(Collected data entries)
---

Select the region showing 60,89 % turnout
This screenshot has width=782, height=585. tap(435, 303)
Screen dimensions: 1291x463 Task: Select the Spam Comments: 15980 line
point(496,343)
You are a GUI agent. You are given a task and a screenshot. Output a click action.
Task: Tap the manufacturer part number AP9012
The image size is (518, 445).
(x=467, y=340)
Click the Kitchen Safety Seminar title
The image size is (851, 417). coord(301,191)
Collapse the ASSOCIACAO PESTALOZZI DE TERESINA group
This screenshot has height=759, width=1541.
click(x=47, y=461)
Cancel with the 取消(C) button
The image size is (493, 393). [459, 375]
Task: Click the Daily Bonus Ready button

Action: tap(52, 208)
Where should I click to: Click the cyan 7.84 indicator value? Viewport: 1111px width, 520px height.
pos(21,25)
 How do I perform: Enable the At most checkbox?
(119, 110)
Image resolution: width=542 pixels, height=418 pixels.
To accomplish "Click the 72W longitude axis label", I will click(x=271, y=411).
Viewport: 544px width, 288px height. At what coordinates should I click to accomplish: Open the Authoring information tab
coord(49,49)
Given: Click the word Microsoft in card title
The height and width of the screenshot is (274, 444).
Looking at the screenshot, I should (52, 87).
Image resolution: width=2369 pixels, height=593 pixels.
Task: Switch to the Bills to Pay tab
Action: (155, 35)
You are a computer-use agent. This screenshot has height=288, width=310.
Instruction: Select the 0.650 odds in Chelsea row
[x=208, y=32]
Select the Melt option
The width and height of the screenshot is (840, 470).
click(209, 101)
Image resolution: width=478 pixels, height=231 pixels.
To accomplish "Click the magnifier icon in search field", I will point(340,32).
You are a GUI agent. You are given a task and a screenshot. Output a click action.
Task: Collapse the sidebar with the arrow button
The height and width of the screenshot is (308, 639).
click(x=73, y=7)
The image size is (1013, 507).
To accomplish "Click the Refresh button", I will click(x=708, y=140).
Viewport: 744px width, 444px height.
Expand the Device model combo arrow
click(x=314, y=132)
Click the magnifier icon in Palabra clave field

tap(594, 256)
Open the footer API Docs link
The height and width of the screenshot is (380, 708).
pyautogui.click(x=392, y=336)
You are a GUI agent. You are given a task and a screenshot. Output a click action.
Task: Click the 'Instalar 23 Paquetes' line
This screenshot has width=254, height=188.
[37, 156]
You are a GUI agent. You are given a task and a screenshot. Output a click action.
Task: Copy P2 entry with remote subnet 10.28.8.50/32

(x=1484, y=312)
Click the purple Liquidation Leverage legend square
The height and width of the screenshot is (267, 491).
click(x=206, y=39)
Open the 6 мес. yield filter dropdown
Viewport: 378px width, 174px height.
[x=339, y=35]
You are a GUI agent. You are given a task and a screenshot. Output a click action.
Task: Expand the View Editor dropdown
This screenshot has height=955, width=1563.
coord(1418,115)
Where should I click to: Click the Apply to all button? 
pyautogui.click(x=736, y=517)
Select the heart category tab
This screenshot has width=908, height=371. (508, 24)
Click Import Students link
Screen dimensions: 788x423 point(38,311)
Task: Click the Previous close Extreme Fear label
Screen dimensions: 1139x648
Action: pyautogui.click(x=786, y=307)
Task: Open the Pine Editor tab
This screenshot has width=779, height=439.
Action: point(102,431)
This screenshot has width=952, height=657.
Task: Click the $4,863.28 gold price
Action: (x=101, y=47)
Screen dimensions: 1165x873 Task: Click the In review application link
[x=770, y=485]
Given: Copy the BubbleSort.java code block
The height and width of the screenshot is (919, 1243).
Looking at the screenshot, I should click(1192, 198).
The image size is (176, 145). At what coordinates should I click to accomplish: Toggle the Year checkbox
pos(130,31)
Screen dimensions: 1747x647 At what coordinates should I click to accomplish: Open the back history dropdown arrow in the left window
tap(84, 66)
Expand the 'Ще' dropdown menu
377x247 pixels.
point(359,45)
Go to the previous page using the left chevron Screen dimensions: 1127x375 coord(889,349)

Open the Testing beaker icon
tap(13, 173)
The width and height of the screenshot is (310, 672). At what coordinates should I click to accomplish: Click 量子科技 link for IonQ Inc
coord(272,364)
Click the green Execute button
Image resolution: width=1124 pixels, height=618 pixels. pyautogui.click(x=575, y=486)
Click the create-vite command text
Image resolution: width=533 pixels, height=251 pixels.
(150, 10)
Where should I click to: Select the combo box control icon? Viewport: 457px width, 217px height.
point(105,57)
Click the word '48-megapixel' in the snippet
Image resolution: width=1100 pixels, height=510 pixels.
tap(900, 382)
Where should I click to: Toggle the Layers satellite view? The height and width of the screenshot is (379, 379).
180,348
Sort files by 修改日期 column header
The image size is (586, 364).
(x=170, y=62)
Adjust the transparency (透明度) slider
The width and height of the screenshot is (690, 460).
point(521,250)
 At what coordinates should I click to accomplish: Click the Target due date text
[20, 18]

---

What is being asked. In your response, reproduce the records exactly, every one.

Completed exercise.
Select the region showing 60,89 % turnout
This screenshot has width=782, height=585. tap(435, 303)
Screen dimensions: 1291x463 Task: Select the Spam Comments: 15980 line
point(496,343)
You are a GUI agent. You are given a task and a screenshot. Output a click action.
Task: Tap the manufacturer part number AP9012
The image size is (518, 445).
(x=467, y=340)
Click the Kitchen Safety Seminar title
The image size is (851, 417). coord(301,191)
Collapse the ASSOCIACAO PESTALOZZI DE TERESINA group
This screenshot has height=759, width=1541.
click(x=47, y=461)
Cancel with the 取消(C) button
The image size is (493, 393). [459, 375]
Task: Click the Daily Bonus Ready button

Action: tap(52, 208)
Where should I click to: Click the cyan 7.84 indicator value? Viewport: 1111px width, 520px height.
pos(21,25)
 How do I perform: Enable the At most checkbox?
(119, 110)
Image resolution: width=542 pixels, height=418 pixels.
To accomplish "Click the 72W longitude axis label", I will click(x=271, y=411).
Viewport: 544px width, 288px height. At what coordinates should I click to accomplish: Open the Authoring information tab
coord(49,49)
Given: Click the word Microsoft in card title
The height and width of the screenshot is (274, 444).
Looking at the screenshot, I should (52, 87).
Image resolution: width=2369 pixels, height=593 pixels.
Task: Switch to the Bills to Pay tab
Action: (155, 35)
You are a computer-use agent. This screenshot has height=288, width=310.
Instruction: Select the 0.650 odds in Chelsea row
[x=208, y=32]
Select the Melt option
The width and height of the screenshot is (840, 470).
click(209, 101)
Image resolution: width=478 pixels, height=231 pixels.
To accomplish "Click the magnifier icon in search field", I will point(340,32).
You are a GUI agent. You are given a task and a screenshot. Output a click action.
Task: Collapse the sidebar with the arrow button
The height and width of the screenshot is (308, 639).
click(x=73, y=7)
The image size is (1013, 507).
To accomplish "Click the Refresh button", I will click(x=708, y=140).
Viewport: 744px width, 444px height.
Expand the Device model combo arrow
click(x=314, y=132)
Click the magnifier icon in Palabra clave field

tap(594, 256)
Open the footer API Docs link
The height and width of the screenshot is (380, 708).
pyautogui.click(x=392, y=336)
You are a GUI agent. You are given a task and a screenshot. Output a click action.
Task: Click the 'Instalar 23 Paquetes' line
This screenshot has width=254, height=188.
[37, 156]
You are a GUI agent. You are given a task and a screenshot. Output a click action.
Task: Copy P2 entry with remote subnet 10.28.8.50/32

(x=1484, y=312)
Click the purple Liquidation Leverage legend square
The height and width of the screenshot is (267, 491).
click(x=206, y=39)
Open the 6 мес. yield filter dropdown
Viewport: 378px width, 174px height.
[x=339, y=35]
You are a GUI agent. You are given a task and a screenshot. Output a click action.
Task: Expand the View Editor dropdown
This screenshot has height=955, width=1563.
coord(1418,115)
Where should I click to: Click the Apply to all button? 
pyautogui.click(x=736, y=517)
Select the heart category tab
This screenshot has width=908, height=371. (508, 24)
Click Import Students link
Screen dimensions: 788x423 point(38,311)
Task: Click the Previous close Extreme Fear label
Screen dimensions: 1139x648
Action: pyautogui.click(x=786, y=307)
Task: Open the Pine Editor tab
This screenshot has width=779, height=439.
Action: point(102,431)
This screenshot has width=952, height=657.
Task: Click the $4,863.28 gold price
Action: (x=101, y=47)
Screen dimensions: 1165x873 Task: Click the In review application link
[x=770, y=485]
Given: Copy the BubbleSort.java code block
The height and width of the screenshot is (919, 1243).
Looking at the screenshot, I should click(1192, 198).
The image size is (176, 145). At what coordinates should I click to accomplish: Toggle the Year checkbox
pos(130,31)
Screen dimensions: 1747x647 At what coordinates should I click to accomplish: Open the back history dropdown arrow in the left window
tap(84, 66)
Expand the 'Ще' dropdown menu
377x247 pixels.
point(359,45)
Go to the previous page using the left chevron Screen dimensions: 1127x375 coord(889,349)

Open the Testing beaker icon
tap(13, 173)
The width and height of the screenshot is (310, 672). At what coordinates should I click to accomplish: Click 量子科技 link for IonQ Inc
coord(272,364)
Click the green Execute button
Image resolution: width=1124 pixels, height=618 pixels. pyautogui.click(x=575, y=486)
Click the create-vite command text
Image resolution: width=533 pixels, height=251 pixels.
(150, 10)
Where should I click to: Select the combo box control icon? Viewport: 457px width, 217px height.
point(105,57)
Click the word '48-megapixel' in the snippet
Image resolution: width=1100 pixels, height=510 pixels.
tap(900, 382)
Where should I click to: Toggle the Layers satellite view? The height and width of the screenshot is (379, 379).
180,348
Sort files by 修改日期 column header
The image size is (586, 364).
(x=170, y=62)
Adjust the transparency (透明度) slider
The width and height of the screenshot is (690, 460).
point(521,250)
 At what coordinates should I click to accomplish: Click the Target due date text
[20, 18]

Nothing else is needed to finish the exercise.